The apps/activation/ directory contains the standalone application that generates all LUT source code. This is a build-time code generator – you run it once to produce the header and source files that ship with the library.

Building the Generator

cd apps/activation
make          # debug build
make release  # optimized build

Running the Generator

./output/activationTableGenerator ../../cpp

The single argument is the output directory. The generator produces:

Output File Contents
activation.hpp Table dimension constants (NUMBER_OF_ACTIVATION_TABLE_VALUES, etc.)
sigmoid.hpp, tanh.hpp, exp.hpp, log.hpp, sin.hpp, cos.hpp Template selector structs that map Q-format parameters to the correct table struct
sigmoidValues{8,16,32,64,128}Bit.hpp Table struct declarations for each bit width
tanhValues{8,16,32,64,128}Bit.hpp (same pattern for tanh)
expValues{8,16,32,64,128}Bit.hpp (same pattern for exp)
logValues{8,16,32,64,128}Bit.hpp (same pattern for log)
sinValues{8,16,32,64,128}Bit.hpp (same pattern for sin)
cosValues{8,16,32,64,128}Bit.hpp (same pattern for cos)
lookupTables.cpp All table data – the const arrays with pre-computed hex values

How Values Are Computed

For each Q-format split and each activation function, the generator:

  1. Iterates over 96 evenly spaced x-values from -6.0 to +5.875 (step 0.125)
  2. Computes the activation using double-precision floating-point (std::tanh, std::exp, std::sin, std::cos, or the sigmoid formula e^x / (e^x + 1))
  3. Converts the result to fixed-point by multiplying by 2^FractionalBits
  4. Casts to the appropriate unsigned integer type and writes as a hex literal

For example, tanh(0.0) = 0.0 in Q8.8 becomes 0x0000, while tanh(3.0) = 0.9951 becomes 0x00FE (254/256 = 0.9922 in Q8.8).

The Visualization Script

The lut_parse.py script parses lookupTables.cpp and plots any table using matplotlib:

cd apps/activation
python lut_parse.py -f tanh -q 8.8     # Plot tanh Q8.8
python lut_parse.py -f sigmoid -q 16.16 # Plot sigmoid Q16.16

Memory Footprint

A typical embedded deployment using Q8.8 with tanh activation needs only one 96-byte table. Here is how table sizes scale:

Configuration Tables Needed Total LUT Memory
MLP with tanh (Q8.8) 1 tanh table 96 bytes
MLP with sigmoid (Q8.8) 1 sigmoid table 96 bytes
MLP with tanh (Q16.16) 1 tanh table 192 bytes
Softmax output + tanh hidden (Q8.8) 1 exp + 1 tanh table 192 bytes
GELU activation (Q8.8) 1 sigmoid table 96 bytes
ELU activation (Q16.16) 1 exp table 192 bytes

Because of the #if guards, only the tables matching your defined macros are compiled. A binary using only TINYMIND_USE_TANH_8_8 pays 96 bytes for activation tables and zero bytes for sigmoid, exp, and log.

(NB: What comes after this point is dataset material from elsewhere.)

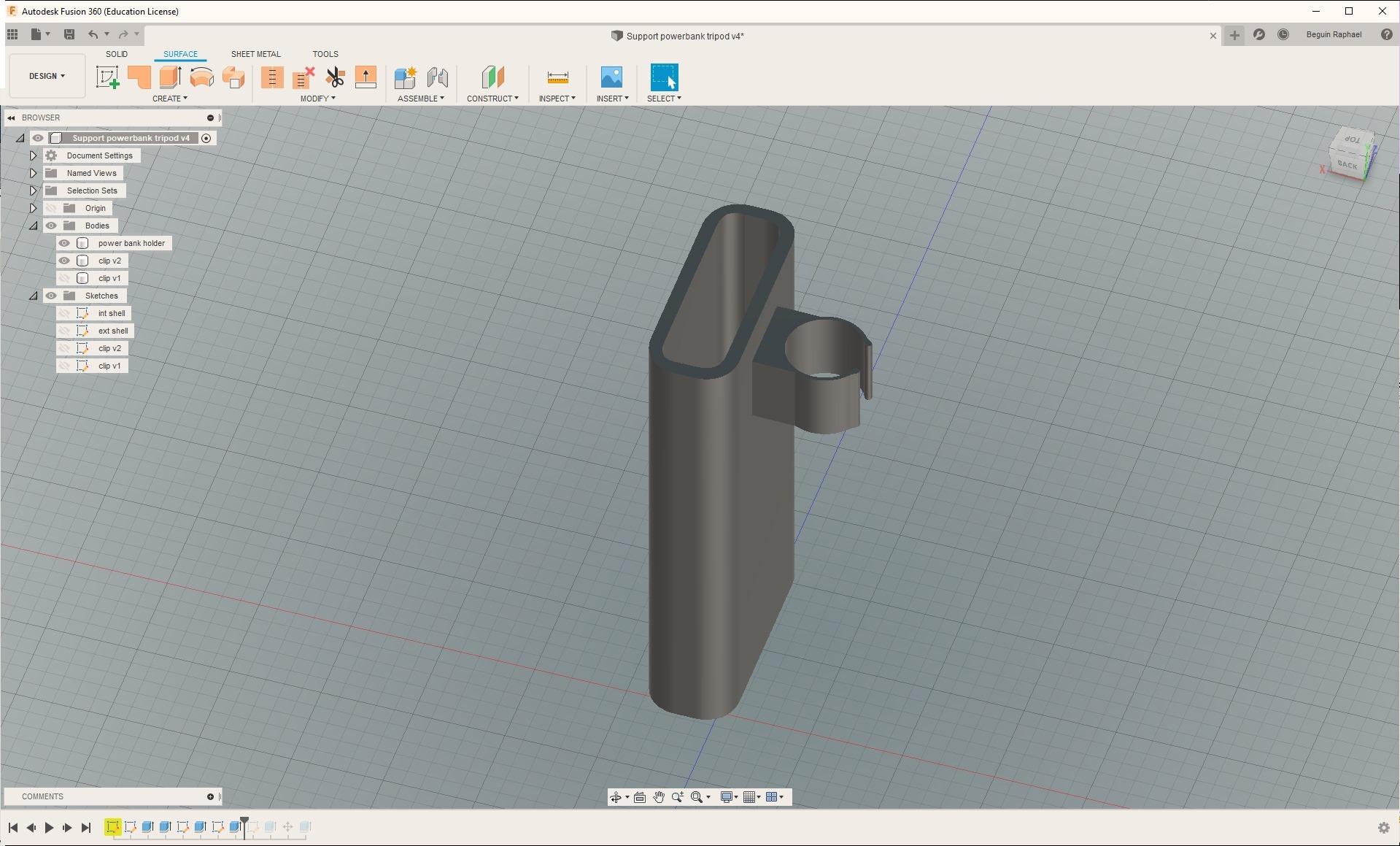The image size is (1400, 846).
Task: Click the first sketch feature in timeline
Action: [x=112, y=827]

Activation Policies That Use LUTs

Each fixed-point activation policy in cpp/activationFunctions.hpp wraps the LUT lookup:

  • SigmoidActivationPolicy<ValueType> – direct sigmoid table lookup
  • TanhActivationPolicy<ValueType> – direct tanh table lookup
  • SoftmaxActivationPolicy<ValueType> – exp table lookup per neuron, then normalization by sum
  • EluActivationPolicy<ValueType> – exp table lookup for negative inputs, identity for positive
  • GeluActivationPolicy<ValueType> – sigmoid table lookup with 1.702x input scaling

Policies that do not need LUTs (LinearActivationPolicy, ReluActivationPolicy, CappedReluActivationPolicy, NullActivationPolicy) use direct arithmetic and have no table dependency.

Adding a Custom Q-Format

If you need a Q-format that is not yet enabled:

  1. Ensure the total bit width is one of 8, 16, 32, 64, or 128
  2. Add the appropriate -D flag to your build: -DTINYMIND_USE_TANH_{Fixed}_{Frac}=1
  3. The table data and selector specialization already exist in lookupTables.cpp and the generated headers – the #if guard simply enables them

No code generation step is needed unless you modify the table parameters (domain, resolution, or add a new activation function).